It has been a disappointing year for the Jumbo Interactive (ASX: JIN) share price.
The online lottery ticket seller and operator of the Oz Lotteries website has seen its shares fall ~25% since the start of 2020.
This poor form has culminated in the company being dumped out of the S&P/ASX 200 Index (ASX: XJO) at the next rebalance on 22 June.
Why is the Jumbo share price down 25%?
Investors have been selling Jumbo's shares this year for a couple of reasons.
The first is its investment in growth opportunities, which is expected to temporarily soften its margins.
This was evident in its first half result when Jumbo delivered a 23% increase in revenue but a 14% lift in net profit after tax. Quite a contrast to previous years where its profit growth has thoroughly outpaced its revenue growth.
What else is weighing on its shares?
The other potential reason for its share price weakness is Tabcorp Holdings Limited (ASX: TAH) reporting quicker growth in its digital lottery ticket sales.
In the first half, the gambling company reported a 39.8% increase on the prior corresponding period. This compares to a 25% lift in transaction value by Jumbo during the half.
This has sparked fears that Tabcorp will be less reliant on Jumbo to sell its tickets in the future and could be in a stronger negotiating position when Jumbo's reseller contract ends in 2022. The worst-case scenario would be Tabcorp showing Jumbo the door completely.
Though, it is worth noting that Tabcorp is a substantial shareholder in Jumbo and the two parties have worked together successfully for years. I feel this means it is unlikely to do anything that would impact the value of its shareholding.
In addition to this, with Jumbo expanding internationally, in the coming years it will be less reliant on the Australia market.

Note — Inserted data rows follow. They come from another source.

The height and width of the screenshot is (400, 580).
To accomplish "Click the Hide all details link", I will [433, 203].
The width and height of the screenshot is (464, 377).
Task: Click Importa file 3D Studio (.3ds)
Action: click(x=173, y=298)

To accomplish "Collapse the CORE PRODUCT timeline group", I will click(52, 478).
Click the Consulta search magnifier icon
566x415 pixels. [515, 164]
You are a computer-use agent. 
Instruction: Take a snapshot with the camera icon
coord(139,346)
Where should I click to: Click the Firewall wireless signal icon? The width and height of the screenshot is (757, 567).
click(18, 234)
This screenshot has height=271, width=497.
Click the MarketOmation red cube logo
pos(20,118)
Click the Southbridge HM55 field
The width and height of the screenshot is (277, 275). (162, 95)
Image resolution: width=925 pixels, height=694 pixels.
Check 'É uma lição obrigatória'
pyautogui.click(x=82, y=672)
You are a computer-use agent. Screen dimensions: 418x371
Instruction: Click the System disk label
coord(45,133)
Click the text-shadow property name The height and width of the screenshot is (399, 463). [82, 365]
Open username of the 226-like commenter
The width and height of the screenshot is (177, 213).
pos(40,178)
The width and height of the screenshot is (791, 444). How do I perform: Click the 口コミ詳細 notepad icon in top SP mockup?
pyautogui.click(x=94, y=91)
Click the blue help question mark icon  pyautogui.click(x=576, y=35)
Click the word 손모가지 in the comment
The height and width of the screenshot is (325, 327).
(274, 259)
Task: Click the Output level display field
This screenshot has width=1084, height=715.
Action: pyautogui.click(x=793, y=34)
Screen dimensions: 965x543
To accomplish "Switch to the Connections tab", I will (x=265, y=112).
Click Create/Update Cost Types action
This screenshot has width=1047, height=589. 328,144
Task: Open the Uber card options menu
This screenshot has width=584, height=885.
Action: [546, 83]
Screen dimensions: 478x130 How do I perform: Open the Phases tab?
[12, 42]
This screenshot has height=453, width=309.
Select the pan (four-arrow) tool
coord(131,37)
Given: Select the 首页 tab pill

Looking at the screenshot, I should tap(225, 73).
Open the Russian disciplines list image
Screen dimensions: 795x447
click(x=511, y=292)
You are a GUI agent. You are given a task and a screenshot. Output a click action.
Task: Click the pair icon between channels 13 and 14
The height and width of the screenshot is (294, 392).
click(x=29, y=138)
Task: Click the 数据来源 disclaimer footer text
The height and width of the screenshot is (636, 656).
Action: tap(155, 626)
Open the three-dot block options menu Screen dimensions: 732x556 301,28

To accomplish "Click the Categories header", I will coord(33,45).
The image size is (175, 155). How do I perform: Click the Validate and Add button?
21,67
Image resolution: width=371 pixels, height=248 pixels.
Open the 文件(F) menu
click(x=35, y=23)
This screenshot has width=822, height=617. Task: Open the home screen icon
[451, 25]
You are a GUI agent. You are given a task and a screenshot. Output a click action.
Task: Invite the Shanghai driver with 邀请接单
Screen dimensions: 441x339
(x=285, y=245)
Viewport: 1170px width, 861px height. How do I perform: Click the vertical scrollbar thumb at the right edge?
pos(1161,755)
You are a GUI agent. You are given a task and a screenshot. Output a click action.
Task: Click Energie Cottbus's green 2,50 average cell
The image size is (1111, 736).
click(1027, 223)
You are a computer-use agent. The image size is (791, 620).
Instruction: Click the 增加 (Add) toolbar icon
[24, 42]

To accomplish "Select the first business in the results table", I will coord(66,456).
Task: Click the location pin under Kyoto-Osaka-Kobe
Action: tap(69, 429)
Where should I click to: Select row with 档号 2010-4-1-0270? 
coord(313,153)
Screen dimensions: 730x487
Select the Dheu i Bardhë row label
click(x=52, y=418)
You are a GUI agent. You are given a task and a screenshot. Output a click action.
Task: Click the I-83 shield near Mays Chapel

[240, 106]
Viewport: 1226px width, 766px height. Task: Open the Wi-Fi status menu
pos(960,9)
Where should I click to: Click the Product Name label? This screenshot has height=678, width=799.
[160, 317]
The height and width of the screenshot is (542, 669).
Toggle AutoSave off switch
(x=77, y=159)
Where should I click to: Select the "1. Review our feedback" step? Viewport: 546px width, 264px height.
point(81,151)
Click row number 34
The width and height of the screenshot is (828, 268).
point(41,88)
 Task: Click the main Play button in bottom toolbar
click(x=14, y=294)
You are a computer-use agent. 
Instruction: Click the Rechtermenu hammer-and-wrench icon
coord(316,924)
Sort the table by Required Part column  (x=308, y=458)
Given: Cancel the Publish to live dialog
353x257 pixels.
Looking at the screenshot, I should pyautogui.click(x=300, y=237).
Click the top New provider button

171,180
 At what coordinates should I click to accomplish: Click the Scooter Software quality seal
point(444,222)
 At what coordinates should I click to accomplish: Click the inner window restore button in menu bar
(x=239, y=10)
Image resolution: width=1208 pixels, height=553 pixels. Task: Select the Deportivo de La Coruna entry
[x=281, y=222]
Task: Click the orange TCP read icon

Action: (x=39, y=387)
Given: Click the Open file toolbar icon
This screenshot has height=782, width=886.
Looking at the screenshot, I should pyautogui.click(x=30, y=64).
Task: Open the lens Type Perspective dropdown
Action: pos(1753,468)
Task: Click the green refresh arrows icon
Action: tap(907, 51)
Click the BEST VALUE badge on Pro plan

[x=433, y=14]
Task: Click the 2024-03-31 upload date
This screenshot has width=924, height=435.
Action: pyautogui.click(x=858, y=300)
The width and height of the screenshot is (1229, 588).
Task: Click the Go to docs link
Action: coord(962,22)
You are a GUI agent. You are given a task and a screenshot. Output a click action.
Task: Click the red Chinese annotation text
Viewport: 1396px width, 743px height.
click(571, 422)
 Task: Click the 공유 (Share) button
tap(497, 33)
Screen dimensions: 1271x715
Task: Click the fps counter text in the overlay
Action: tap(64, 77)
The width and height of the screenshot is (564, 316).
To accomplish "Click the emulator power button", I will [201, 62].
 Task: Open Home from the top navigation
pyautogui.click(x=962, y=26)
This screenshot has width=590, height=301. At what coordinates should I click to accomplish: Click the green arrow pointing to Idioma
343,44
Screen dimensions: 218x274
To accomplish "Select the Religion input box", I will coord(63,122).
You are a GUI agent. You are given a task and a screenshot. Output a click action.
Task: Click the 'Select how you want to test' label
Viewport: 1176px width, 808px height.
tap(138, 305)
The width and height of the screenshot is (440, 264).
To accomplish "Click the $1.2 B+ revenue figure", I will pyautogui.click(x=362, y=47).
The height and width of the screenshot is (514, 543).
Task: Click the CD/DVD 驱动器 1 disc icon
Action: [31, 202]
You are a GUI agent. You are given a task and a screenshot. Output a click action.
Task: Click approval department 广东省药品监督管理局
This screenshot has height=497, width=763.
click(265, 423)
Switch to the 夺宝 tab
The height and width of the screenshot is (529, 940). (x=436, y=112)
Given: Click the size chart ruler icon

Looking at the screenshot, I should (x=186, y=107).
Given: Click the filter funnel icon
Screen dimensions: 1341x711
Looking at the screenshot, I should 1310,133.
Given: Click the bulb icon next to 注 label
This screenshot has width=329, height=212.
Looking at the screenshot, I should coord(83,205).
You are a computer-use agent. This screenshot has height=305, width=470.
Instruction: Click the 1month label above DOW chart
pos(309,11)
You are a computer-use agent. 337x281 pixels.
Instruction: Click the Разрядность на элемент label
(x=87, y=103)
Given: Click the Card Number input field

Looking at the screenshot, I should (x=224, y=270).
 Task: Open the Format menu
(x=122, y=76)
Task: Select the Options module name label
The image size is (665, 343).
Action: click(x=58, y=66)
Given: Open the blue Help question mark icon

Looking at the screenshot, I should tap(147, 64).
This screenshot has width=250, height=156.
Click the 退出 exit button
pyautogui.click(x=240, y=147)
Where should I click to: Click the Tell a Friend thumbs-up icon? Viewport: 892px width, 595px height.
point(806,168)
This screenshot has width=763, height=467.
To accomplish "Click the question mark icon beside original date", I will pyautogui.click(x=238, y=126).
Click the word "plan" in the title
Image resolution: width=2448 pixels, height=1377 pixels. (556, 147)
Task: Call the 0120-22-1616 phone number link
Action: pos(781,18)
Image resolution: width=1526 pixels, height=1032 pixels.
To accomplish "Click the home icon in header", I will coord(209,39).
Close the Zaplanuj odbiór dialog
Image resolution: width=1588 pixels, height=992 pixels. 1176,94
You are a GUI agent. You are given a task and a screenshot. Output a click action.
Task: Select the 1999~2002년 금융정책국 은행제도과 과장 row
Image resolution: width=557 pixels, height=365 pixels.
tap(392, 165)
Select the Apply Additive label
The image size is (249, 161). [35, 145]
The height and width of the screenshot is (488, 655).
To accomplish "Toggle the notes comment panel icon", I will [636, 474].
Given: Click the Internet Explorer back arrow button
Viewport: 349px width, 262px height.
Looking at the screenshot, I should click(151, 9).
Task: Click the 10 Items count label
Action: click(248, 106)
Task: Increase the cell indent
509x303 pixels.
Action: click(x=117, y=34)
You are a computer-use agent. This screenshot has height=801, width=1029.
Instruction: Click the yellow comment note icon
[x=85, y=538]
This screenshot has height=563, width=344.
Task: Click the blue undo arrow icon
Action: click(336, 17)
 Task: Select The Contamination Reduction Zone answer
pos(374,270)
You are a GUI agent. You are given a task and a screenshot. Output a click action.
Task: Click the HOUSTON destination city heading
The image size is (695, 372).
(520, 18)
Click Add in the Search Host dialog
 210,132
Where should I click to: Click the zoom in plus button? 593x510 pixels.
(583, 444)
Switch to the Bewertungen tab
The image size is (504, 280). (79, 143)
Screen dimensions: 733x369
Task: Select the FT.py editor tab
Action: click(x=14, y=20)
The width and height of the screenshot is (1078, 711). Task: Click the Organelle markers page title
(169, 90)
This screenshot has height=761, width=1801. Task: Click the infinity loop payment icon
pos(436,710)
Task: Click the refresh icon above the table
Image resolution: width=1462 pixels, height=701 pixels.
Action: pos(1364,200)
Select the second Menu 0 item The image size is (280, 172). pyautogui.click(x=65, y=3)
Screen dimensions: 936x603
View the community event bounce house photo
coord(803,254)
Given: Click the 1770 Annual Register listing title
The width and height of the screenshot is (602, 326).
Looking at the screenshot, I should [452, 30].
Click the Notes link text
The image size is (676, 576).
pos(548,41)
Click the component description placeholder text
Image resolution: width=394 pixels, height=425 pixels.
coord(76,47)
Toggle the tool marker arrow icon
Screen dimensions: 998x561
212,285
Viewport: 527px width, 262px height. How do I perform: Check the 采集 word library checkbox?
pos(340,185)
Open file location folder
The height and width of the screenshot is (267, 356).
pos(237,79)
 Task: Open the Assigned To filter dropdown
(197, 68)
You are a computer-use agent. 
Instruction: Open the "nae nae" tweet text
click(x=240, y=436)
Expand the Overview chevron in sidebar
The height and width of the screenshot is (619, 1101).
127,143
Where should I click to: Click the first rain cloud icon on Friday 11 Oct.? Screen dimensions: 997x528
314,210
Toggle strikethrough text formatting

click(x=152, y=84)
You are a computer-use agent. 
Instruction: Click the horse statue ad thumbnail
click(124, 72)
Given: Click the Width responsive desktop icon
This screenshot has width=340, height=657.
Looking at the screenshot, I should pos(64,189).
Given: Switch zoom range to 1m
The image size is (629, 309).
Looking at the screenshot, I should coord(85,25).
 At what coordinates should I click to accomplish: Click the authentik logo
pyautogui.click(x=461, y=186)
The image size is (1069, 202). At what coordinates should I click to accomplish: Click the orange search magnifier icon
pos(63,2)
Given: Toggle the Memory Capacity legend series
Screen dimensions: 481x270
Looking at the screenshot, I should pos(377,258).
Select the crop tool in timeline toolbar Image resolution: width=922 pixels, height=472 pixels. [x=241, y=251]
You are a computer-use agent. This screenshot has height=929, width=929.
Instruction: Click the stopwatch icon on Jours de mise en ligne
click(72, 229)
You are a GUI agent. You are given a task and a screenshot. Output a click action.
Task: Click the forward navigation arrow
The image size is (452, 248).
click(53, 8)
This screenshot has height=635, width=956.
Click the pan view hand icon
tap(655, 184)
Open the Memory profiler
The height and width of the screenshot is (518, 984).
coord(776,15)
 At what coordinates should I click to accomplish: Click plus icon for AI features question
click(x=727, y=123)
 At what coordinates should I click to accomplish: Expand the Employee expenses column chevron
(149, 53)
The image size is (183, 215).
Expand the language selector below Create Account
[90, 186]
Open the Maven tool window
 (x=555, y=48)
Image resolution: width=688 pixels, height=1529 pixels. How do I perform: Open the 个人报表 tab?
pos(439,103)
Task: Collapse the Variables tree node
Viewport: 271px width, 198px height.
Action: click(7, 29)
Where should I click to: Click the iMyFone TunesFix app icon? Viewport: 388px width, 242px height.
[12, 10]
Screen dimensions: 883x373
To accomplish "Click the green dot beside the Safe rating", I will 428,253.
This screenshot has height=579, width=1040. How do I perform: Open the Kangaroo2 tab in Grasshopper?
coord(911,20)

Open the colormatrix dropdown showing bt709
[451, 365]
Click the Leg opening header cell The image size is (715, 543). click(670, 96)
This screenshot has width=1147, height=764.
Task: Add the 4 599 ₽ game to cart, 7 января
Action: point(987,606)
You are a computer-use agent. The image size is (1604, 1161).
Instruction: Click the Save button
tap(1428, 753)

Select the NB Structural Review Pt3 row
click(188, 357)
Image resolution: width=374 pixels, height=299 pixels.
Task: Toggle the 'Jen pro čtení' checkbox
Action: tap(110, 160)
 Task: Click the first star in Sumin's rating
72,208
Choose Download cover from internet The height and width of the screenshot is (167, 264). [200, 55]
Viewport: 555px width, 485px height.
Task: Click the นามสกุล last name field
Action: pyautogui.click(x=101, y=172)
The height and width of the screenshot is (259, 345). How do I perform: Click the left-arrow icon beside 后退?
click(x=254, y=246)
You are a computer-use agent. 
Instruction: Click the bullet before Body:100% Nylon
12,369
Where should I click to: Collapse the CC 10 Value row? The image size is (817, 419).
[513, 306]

In fact, it is thanks partly to its expansion plans that Jumbo is aiming to generate $1 billion in global ticket sales annually through its platform by FY 2022. This will be triple what it achieved in FY 2019.
Should you invest?
I'm optimistic that Jumbo and Tabcorp will extend their reseller agreement in 2022.
However, until this happens, the uncertainty is likely to weigh heavily on the company's shares. This could mean they continue to underperform during the near term until things become clearer.
Nevertheless, I still believe Jumbo could be a great long term investment option for patient investors due to its sizeable global market opportunity.
Incidentally, this morning Jumbo requested a trading halt, pending the release of an announcement in relation to its reseller operations in Western Australia. No details have been released as of yet, but this could potentially shed some light on its future. I would suggest investors keep a close eye out for that announcement.